Apesar das campanhas educativas promovidas pelas autoridades do Paraguai alertando sobre os riscos do uso incorreto de foguetes e artefatos pirotécnicos, o período de festas de fim de ano deixou saldo de feridos graves na região de Ciudad del Este.
Leia também:
Proibidos em Foz, fogos barulhentos afetam pessoas e animais
De acordo com a 10.ª Região Sanitária, que engloba as cidades da fronteira, o Hospital Regional de Ciudad del Este recebeu vários feridos.
O caso mais grave ocorreu no município de Juan León Mallorquín, situado a 70 quilômetros da fronteira entre Brasil e Paraguai. Na pequena cidade, três irmãos, de 11 anos, 7 anos e 5 meses, ficaram feridos com a explosão de um “rojão”.
A menina de 5 meses, que estava no colo da mãe, foi levada em estado grave ao Hospital Regional de Ciudad del Este. Em seguida, as equipes médicas determinaram a transferência para o hospital de referência, em Itauguá, onde ela permanece na UTI.
As circunstâncias do ocorrido ainda estão sob apuração, mas o envolvimento dos pais dos menores está descartado. Os outros dois irmãos, conforme as informações divulgadas pela imprensa do Paraguai, não correm risco de falecimento.

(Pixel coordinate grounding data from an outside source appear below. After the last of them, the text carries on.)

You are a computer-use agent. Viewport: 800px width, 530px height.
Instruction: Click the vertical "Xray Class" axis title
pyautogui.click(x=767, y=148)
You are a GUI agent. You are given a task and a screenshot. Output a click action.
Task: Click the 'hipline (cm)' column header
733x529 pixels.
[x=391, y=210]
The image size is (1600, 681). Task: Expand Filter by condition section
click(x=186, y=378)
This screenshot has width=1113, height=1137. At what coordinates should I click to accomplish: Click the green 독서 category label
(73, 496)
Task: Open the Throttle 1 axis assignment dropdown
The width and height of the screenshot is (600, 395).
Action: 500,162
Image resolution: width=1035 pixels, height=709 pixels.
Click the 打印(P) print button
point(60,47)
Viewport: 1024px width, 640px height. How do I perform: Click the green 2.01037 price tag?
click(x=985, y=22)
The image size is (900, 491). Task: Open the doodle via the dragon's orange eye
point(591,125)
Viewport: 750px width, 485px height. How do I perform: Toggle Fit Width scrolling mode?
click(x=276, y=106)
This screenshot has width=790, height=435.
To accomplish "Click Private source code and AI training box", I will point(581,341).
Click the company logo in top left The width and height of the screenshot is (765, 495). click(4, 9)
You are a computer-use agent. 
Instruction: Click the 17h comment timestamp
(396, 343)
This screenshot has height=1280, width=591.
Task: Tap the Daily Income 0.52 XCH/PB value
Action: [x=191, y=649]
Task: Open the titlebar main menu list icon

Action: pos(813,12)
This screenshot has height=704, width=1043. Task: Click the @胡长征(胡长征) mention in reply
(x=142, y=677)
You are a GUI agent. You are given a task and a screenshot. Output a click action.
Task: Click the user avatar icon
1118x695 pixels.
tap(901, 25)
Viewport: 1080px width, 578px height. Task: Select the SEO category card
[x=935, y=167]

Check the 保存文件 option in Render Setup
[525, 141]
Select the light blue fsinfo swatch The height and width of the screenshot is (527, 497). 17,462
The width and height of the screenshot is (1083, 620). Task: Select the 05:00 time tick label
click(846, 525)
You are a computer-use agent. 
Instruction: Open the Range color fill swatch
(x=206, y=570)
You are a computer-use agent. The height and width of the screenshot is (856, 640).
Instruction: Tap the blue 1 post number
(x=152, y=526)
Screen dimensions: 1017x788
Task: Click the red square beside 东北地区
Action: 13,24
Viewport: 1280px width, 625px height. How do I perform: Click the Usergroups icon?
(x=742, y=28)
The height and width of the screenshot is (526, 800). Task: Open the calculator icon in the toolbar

Por outro lado, no Hospital Distrital de Santa Rita, ao sul da fronteira, um homem de 52 anos teve a mão direita amputada devido à explosão de um foguete. O paciente, residente na cidade de Iruña, às margens do Rio Paraná, continua internado.
Em Foz do Iguaçu, no lado brasileiro da fronteira, o uso de foguetes e explosivos de grande potência está proibido por uma lei municipal. Entretanto, a falta de fiscalização transformou o texto, solenemente ignorado pela população, em “letra morta”.